## EXERCISE BRIEF
Can you rewrite the records from the line with "Given: Tap Slack" up to and including the line with "Action: click(904, 534)", replacing "status bar" with "system bar" and keeping every other part the same?

#####

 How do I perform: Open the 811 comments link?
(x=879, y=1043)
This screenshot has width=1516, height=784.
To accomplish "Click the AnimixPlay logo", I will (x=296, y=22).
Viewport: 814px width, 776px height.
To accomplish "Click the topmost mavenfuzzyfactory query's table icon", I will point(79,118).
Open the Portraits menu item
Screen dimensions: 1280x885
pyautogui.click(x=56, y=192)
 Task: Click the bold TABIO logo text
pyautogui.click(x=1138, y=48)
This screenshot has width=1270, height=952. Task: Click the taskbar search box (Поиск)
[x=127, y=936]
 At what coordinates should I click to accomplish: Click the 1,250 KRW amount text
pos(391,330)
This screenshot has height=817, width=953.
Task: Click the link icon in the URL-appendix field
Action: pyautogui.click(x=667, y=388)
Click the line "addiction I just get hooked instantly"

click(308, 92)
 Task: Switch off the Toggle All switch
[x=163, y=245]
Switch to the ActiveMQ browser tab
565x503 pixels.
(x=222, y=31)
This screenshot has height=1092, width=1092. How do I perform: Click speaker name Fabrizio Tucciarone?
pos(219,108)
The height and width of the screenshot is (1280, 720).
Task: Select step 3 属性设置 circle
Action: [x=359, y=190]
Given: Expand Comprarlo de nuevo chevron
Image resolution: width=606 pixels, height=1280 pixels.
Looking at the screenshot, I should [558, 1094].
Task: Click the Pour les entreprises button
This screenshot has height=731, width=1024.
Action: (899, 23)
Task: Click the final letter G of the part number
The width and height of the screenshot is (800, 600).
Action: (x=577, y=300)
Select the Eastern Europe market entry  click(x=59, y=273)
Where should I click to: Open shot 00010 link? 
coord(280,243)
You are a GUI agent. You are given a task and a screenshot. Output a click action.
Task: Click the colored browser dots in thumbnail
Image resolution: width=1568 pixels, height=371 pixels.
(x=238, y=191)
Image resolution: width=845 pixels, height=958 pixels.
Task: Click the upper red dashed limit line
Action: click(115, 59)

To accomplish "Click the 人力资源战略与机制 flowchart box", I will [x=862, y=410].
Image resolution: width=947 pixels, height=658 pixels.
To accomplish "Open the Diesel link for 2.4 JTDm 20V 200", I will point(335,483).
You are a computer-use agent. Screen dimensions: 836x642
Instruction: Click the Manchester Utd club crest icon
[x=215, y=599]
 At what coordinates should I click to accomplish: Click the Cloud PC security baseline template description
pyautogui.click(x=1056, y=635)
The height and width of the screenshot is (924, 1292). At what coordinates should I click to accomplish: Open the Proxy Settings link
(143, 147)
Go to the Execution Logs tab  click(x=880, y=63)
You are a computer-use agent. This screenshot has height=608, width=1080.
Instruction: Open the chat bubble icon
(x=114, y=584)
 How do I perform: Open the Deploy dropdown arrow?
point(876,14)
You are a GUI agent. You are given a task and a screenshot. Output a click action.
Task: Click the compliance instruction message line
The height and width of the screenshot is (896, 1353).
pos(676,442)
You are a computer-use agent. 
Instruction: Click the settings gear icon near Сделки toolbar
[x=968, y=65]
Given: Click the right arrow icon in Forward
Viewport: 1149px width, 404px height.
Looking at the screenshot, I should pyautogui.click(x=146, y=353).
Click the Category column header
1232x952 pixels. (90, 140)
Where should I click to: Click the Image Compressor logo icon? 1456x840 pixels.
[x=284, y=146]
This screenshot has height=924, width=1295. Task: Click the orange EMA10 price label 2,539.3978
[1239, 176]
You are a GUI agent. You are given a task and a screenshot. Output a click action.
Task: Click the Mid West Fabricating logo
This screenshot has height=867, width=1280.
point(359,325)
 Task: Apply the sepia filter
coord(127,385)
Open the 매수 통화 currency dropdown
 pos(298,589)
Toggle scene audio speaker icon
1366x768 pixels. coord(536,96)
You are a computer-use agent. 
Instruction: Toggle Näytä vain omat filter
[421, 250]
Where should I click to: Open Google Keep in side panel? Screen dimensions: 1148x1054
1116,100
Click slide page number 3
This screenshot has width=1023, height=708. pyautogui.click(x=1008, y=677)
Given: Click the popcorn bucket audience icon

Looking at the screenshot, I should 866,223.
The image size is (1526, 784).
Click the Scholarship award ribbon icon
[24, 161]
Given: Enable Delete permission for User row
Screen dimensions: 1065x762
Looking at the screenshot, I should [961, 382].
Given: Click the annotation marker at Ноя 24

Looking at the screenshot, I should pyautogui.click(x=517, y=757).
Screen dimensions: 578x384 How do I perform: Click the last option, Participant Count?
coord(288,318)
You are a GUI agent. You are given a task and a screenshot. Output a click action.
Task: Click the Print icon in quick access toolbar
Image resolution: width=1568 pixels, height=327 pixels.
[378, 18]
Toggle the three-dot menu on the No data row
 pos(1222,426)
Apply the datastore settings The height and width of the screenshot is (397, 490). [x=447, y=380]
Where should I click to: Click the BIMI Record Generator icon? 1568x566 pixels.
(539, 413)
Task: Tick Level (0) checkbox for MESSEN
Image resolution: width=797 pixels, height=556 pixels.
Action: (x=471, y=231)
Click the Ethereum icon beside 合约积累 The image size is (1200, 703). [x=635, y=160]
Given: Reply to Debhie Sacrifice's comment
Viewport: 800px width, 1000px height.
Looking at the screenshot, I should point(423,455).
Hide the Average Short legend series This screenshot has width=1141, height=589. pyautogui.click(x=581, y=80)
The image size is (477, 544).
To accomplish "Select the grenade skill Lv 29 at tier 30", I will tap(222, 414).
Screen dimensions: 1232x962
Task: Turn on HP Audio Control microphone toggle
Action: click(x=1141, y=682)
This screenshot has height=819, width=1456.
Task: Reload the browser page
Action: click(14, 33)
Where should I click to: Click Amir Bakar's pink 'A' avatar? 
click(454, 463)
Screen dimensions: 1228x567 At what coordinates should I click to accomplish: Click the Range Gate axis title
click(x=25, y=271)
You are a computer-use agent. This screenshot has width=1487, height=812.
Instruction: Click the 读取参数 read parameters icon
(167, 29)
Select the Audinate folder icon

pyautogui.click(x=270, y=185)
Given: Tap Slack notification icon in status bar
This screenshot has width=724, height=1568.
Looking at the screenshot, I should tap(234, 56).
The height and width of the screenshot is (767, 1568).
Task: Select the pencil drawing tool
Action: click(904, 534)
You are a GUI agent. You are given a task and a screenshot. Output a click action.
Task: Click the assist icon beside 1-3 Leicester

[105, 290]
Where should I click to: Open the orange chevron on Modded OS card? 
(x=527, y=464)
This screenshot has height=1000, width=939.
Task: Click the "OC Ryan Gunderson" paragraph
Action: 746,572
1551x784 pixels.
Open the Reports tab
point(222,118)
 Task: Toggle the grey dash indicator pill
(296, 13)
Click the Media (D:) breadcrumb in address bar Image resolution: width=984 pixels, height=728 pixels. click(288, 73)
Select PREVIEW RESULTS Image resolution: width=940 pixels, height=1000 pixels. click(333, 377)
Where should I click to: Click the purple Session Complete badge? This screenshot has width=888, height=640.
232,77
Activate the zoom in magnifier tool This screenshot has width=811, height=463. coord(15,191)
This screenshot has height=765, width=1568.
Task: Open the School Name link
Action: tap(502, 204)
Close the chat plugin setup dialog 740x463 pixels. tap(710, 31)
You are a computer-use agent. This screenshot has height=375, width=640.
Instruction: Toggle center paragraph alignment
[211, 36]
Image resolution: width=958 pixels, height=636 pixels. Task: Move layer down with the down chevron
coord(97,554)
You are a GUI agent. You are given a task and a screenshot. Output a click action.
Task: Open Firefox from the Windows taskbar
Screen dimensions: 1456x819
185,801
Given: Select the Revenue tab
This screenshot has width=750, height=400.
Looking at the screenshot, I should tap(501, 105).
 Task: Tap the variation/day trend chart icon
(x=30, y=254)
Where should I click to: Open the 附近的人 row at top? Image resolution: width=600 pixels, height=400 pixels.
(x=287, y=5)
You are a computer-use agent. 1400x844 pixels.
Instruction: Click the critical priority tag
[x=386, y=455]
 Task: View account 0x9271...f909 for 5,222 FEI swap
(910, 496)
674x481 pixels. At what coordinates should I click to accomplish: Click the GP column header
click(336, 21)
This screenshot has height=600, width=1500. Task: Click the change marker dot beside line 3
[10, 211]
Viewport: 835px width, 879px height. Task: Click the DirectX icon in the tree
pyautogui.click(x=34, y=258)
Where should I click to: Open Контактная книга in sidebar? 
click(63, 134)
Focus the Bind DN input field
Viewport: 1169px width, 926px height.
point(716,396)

#####

## TASK RESULT
Given: Tap Slack notification icon in system bar
This screenshot has width=724, height=1568.
Looking at the screenshot, I should tap(234, 56).
The height and width of the screenshot is (767, 1568).
Task: Select the pencil drawing tool
Action: click(904, 534)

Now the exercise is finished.